西村一朗の地域居住談義

住居・住環境の工夫や課題そして興味あることの談義

椎名 誠著『ぼくがいま、死について思うこと』を読む

2013-06-12 | 生活描写と読書・観劇等の文化
ここ数日、椎名 誠著『ぼくがいま、死について思うこと』(新潮社刊)を読んでいる。椎名さんは69歳で2~3歳「若い」。

ちょっとより多くの人に知らせたい椎名さんの言い分を引用したい。

「・・・社会からつまはじきされてしまった人たちの多くが「自死」の候補者である。いじめなどで行き場を塞がれ、自分で「死」を選ぶ子供があとをたたない。
国家はこの痛ましく気の毒な「異常行動」の連鎖に、現実的には無策である。
こうした異常現象に警鐘をならす役割である新聞やテレビなどの「言論機関」の意識もなにやらおかしい。
ひところ、いじめによる子供の自殺が連鎖的におきたことがあった。マスコミは連日そのことを伝え、大きな社会問題になった。

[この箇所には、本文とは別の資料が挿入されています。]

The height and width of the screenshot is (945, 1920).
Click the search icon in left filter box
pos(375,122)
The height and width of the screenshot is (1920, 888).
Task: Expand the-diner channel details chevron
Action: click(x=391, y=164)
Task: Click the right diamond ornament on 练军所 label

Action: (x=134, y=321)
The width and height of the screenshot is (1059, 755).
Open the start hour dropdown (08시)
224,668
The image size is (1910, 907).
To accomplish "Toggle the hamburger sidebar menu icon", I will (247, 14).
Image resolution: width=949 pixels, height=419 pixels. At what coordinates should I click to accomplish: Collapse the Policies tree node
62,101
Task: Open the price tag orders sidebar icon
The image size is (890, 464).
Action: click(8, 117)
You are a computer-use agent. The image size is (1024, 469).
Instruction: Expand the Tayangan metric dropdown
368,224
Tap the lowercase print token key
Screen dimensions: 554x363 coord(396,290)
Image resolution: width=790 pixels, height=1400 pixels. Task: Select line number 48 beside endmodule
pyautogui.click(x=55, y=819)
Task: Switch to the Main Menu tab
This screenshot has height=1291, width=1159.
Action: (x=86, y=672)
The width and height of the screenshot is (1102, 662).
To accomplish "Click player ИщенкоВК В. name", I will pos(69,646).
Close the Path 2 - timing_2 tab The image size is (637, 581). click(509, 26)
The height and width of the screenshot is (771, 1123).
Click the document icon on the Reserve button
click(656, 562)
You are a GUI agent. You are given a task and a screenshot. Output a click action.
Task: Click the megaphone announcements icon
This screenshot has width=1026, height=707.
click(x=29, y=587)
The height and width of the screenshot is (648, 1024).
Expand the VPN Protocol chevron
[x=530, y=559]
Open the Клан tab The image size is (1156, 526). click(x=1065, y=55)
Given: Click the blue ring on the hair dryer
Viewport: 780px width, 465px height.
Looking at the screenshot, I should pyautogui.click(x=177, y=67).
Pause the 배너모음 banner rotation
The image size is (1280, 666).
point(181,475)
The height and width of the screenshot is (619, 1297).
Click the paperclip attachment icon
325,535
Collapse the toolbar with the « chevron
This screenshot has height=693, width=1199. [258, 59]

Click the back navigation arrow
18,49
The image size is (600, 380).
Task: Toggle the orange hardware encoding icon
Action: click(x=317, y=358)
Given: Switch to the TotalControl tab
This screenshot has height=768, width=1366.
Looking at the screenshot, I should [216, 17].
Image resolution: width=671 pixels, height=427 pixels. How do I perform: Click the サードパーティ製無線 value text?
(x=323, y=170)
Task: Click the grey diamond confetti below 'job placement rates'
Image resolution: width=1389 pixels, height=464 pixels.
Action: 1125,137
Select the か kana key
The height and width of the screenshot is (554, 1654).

そのときヘンだな、と思ったのは、そういう事件を報道するマスコミのスタンスだった。
いじめで追い詰められた子供が遺書を書いて自殺する。その遺書を大きくとりあげる。結果的にその子供を自殺に追いやった友達などの追及をする。犯人探しだ。
マスコミの過剰報道は、いじめ加害者を特定し、結果的にその過剰報道が自殺した子供の仇をとるような展開になる。

それはまずい対応ではないのか、とその当時思った。そしてある週刊誌に四ページほど、当時ぼくの思うところを書かせてもらった。
「いじめなどで死ぬな」
というタイトルだったが、ぼくの意図したこととはちょっと違っていた。たしかにタイトルのとおりのことを書いていたのだが、マスコミがそのようにいじめの犯人割り出しをすることによって、自死を選んだ(選ぼうとする・・私注)子供は、結果的に復讐の方便を知ることになる。

遺書にコトの顛末を書いて死ねばマスコミが仇をとってくれる。そう考えたあげくの自殺の連鎖がおきているのだとしたら、この状態はどこか大きく間違っている―と思ったのだ。
自死を美化するような匂いがしていたからである。そうではなくて、影響力の大きなマスコミがきっぱり大きく叫ぶべきは、「子供は自死してはいけない。どんな理由があろうとも自死は許されない行為なんだ」ということではないのか。

それは本音ではなく、嘘でもハッタリでもいい。小さな子供の判断だけで、自分で自分を死なせてはいけない、ということをとにかく絶対的に第一義的に、安易な「自死」の選択は間違いである、ということを強く大きく唱えるべきなのだ。そのことのためにマスコミやその周辺の大人達は全力を尽くして叫ぶべきだ。

子供のまだ小さな頭脳やその経験で、自死という自分で自分の「生」のくぎりをつけるのはあまりにも幼稚な思考で、恥ずかしいことなんだ、という方向に考え方を誘導していくのが、国や学校、マスコミのやるべき方向ではないのか。

それと同時に、いじめで苦しんでいる子供に「いま君がいる世界は人生のなかのほんの瞬間のような「一時期」なのであって、しかも君のいる「いじめられている」世界はまったくちっぽけな”点”のような空間でしかなく、その周辺の四方八方にはもっともっと途方もなく大きな世界が広がっているんだよ!ということを知らせてあげる、という導きかたがあるのではないか。・・・」(180~182ページ)

「生きているだけで百点満点」という鈴木せい子さんの言葉もあるし:http://blog.goo.ne.jp/in0626/e/1c7cea9046ef01006c5a2af21201dd45

私の「瞬・点の吾が宇宙を想う時 頭・心の広々とする」の言い方もありますよ。